Ausgewählter Auszug
'''
4. Wel­che an­de­ren Ge­fahrt­ra­gungs­re­ge­lun­gen sollte man ken­nen?

Ne­ben § 326 Abs. 2 BGB ist ein Über­gang der Ge­gen­leis­tungs­ge­fahr (manch­mal auch "Preis­ge­fahr" ge­nannt) auch in ei­ni­gen an­de­ren Nor­men des be­son­de­ren Schuld­rechts an­ge­ord­net:

  • Im Kauf­recht ord­net § 446 S. 1 BGB an, dass ein Un­ter­gang oder eine Ver­schlech­te­rung nach Über­gabe (selbst wenn dies vor der eben­falls ge­schul­de­ten Über­eig­nung er­folgt - na­ment­lich bei ei­nem Ei­gen­tums­vor­be­halt im Sinne von § 449 Abs. 1 BGB, bei dem die Ei­gen­tums­über­tra­gung nach § 158 Abs. 1 BGB auf­schie­bend be­dingt ist) die Ge­gen­leis­tungs­pflicht nicht mehr be­ein­flusst. Dies er­wei­tert § 446 S. 3 BGB auf den Fall, dass der Käu­fer im An­nah­me­ver­zug ist (was sich aber oh­ne­hin aus § 326 Abs. 2 S. 1 BGB er­gib­t).
  • Klau­sur­re­le­vanz hat auch die Re­ge­lung des § 447 Abs. 1 BGB: Da­nach muss der Käu­fer, so­weit ein Ver­sen­dungs­kauf ver­ein­bart ist, den Kauf­preis auch dann be­zah­len, wenn der Ver­käu­fer die Sa­che ei­ner Trans­port­per­son über­ge­ben hat und die Sa­che vor der Über­gabe an den Käu­fer un­ter­geht. Er­for­der­lich ist da­für eine vom Ver­käu­fer un­ab­hän­gige Trans­port­per­son so­wie eine ord­nungs­ge­mäße Ver­pa­ckung, Adres­sie­rung und Ver­la­dung und die Be­fol­gung et­wai­ger Son­der­wei­sun­gen des Käu­fers. Bei ei­nem Ver­brauchs­gü­ter­kauf gilt dies frei­lich nur un­ter den ein­schrän­ken­den Vor­ga­ben des § 475 Abs. 2 BGB (vom Käu­fer selbst­stän­dig aus­ge­wählte und be­auf­tragte Trans­port­per­son), an­sons­ten muss der Käu­fer nach § 446 BGB nur zah­len, wenn die Ware ihm bzw. sei­nem Er­fül­lungs­ge­hilfen über­ge­ben wird.
'''
Datensatzeinträge
'''
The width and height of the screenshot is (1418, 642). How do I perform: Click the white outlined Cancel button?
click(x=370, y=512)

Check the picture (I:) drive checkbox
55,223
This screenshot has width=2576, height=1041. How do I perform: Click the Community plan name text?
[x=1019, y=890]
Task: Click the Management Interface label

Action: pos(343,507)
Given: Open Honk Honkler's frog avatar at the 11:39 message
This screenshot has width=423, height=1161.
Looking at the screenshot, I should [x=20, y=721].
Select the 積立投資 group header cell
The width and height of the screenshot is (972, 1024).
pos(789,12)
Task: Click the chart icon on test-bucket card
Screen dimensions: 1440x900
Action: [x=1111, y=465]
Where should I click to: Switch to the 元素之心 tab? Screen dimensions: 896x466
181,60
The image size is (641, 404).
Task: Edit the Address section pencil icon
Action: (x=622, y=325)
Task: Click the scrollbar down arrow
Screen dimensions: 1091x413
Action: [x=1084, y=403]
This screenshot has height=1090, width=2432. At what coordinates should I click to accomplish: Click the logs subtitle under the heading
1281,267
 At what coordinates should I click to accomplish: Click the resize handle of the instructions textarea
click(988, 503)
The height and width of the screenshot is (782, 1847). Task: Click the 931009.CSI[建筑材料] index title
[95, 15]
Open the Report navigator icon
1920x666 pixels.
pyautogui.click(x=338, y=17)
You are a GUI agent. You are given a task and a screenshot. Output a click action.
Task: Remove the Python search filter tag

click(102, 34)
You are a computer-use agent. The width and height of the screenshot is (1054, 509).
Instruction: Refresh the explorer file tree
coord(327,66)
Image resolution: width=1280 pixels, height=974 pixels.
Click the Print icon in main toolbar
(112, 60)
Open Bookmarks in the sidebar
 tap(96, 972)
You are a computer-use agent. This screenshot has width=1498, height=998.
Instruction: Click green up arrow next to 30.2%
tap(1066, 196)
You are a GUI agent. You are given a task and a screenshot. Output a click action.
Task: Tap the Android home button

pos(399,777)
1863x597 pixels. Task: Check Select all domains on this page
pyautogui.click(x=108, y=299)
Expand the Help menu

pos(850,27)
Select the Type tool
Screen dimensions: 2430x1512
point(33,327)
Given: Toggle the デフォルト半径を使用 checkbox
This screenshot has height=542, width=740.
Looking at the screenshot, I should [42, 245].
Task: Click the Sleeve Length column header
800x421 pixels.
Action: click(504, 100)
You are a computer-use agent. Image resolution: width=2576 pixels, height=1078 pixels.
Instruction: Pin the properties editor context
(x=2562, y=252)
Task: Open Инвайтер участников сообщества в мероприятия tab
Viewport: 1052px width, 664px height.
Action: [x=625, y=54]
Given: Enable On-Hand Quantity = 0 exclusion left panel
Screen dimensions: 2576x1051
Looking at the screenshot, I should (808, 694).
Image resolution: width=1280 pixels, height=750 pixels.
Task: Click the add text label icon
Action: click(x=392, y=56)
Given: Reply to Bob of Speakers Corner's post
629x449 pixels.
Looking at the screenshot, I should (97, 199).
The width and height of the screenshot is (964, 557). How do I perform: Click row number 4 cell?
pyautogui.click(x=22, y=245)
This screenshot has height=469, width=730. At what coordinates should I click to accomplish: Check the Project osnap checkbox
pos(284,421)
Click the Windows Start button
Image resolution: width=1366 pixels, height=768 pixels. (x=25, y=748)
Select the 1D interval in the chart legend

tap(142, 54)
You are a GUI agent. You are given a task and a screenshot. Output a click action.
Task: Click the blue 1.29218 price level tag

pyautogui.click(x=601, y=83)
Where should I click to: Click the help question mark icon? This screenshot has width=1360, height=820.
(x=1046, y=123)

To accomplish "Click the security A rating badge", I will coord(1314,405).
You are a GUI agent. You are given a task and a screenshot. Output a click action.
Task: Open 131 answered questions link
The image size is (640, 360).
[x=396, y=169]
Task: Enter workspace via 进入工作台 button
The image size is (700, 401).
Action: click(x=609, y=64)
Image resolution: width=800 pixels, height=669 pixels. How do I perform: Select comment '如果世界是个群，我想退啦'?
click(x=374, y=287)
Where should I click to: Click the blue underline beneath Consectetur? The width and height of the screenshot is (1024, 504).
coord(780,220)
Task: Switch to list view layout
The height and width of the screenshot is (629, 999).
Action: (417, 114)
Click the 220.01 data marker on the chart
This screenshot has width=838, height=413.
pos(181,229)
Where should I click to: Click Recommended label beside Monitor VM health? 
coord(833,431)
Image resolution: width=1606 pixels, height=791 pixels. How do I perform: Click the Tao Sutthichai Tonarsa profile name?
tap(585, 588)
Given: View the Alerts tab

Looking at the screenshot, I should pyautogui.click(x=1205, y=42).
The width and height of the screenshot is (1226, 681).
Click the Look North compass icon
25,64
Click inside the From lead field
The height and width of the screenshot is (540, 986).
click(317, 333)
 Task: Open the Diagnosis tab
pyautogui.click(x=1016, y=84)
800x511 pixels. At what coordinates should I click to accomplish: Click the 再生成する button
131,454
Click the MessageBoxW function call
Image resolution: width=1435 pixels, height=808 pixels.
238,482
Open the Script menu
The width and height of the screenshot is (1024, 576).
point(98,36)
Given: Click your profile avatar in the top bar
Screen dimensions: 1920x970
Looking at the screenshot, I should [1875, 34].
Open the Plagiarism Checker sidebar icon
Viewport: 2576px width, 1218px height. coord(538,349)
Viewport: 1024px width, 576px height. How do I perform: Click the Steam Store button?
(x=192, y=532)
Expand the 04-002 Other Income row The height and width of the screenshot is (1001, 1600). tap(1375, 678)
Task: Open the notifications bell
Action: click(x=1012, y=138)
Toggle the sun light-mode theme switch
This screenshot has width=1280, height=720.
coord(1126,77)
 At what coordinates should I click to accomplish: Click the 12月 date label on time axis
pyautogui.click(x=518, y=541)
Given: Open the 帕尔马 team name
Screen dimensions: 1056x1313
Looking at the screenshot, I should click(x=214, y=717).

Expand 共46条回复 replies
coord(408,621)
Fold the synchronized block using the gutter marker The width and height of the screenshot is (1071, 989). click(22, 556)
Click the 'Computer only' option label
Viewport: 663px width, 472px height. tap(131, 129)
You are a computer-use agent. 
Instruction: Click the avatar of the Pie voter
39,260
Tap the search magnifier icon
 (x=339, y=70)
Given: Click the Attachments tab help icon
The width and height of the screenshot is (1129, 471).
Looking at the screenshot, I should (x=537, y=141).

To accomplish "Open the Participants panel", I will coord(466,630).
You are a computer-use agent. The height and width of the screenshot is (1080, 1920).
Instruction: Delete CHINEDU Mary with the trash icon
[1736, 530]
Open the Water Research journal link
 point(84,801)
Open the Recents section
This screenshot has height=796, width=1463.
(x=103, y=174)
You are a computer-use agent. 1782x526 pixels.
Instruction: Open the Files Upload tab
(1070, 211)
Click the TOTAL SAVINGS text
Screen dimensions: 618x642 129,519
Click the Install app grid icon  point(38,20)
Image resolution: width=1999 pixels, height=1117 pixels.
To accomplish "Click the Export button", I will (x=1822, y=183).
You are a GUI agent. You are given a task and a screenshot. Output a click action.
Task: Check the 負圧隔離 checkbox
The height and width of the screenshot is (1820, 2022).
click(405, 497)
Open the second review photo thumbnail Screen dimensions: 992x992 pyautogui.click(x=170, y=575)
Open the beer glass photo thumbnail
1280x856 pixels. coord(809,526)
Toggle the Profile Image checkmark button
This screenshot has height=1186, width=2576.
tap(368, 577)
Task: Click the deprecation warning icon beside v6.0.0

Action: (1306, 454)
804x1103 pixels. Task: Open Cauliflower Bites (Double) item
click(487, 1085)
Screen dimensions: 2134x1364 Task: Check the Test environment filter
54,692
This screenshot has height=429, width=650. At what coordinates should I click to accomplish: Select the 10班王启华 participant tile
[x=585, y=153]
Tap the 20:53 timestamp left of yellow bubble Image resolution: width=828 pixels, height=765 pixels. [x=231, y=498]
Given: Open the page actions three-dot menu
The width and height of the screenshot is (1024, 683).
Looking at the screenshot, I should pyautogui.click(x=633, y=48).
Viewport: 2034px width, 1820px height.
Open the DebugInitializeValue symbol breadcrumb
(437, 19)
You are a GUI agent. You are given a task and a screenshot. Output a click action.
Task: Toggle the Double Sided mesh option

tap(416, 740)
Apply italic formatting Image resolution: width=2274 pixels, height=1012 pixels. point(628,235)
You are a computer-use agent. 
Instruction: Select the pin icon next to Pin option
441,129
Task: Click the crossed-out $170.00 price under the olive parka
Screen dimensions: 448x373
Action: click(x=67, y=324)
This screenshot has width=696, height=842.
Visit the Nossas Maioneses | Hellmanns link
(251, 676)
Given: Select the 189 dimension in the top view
'''
Aufgabe
Schreibe aus dem Auszug zur Gefahrtragung alles von „4. Wel­che an­de­ren“ bis hinunter zu „1 BGB er­gib­t).“ wortgetreu ab. Die Zeilen sind eigenständiges Material und gehören nicht zum Auszug.

Erledigte Aufgabe
4. Wel­che an­de­ren Ge­fahrt­ra­gungs­re­ge­lun­gen sollte man ken­nen?

Ne­ben § 326 Abs. 2 BGB ist ein Über­gang der Ge­gen­leis­tungs­ge­fahr (manch­mal auch "Preis­ge­fahr" ge­nannt) auch in ei­ni­gen an­de­ren Nor­men des be­son­de­ren Schuld­rechts an­ge­ord­net:

  • Im Kauf­recht ord­net § 446 S. 1 BGB an, dass ein Un­ter­gang oder eine Ver­schlech­te­rung nach Über­gabe (selbst wenn dies vor der eben­falls ge­schul­de­ten Über­eig­nung er­folgt - na­ment­lich bei ei­nem Ei­gen­tums­vor­be­halt im Sinne von § 449 Abs. 1 BGB, bei dem die Ei­gen­tums­über­tra­gung nach § 158 Abs. 1 BGB auf­schie­bend be­dingt ist) die Ge­gen­leis­tungs­pflicht nicht mehr be­ein­flusst. Dies er­wei­tert § 446 S. 3 BGB auf den Fall, dass der Käu­fer im An­nah­me­ver­zug ist (was sich aber oh­ne­hin aus § 326 Abs. 2 S. 1 BGB er­gib­t).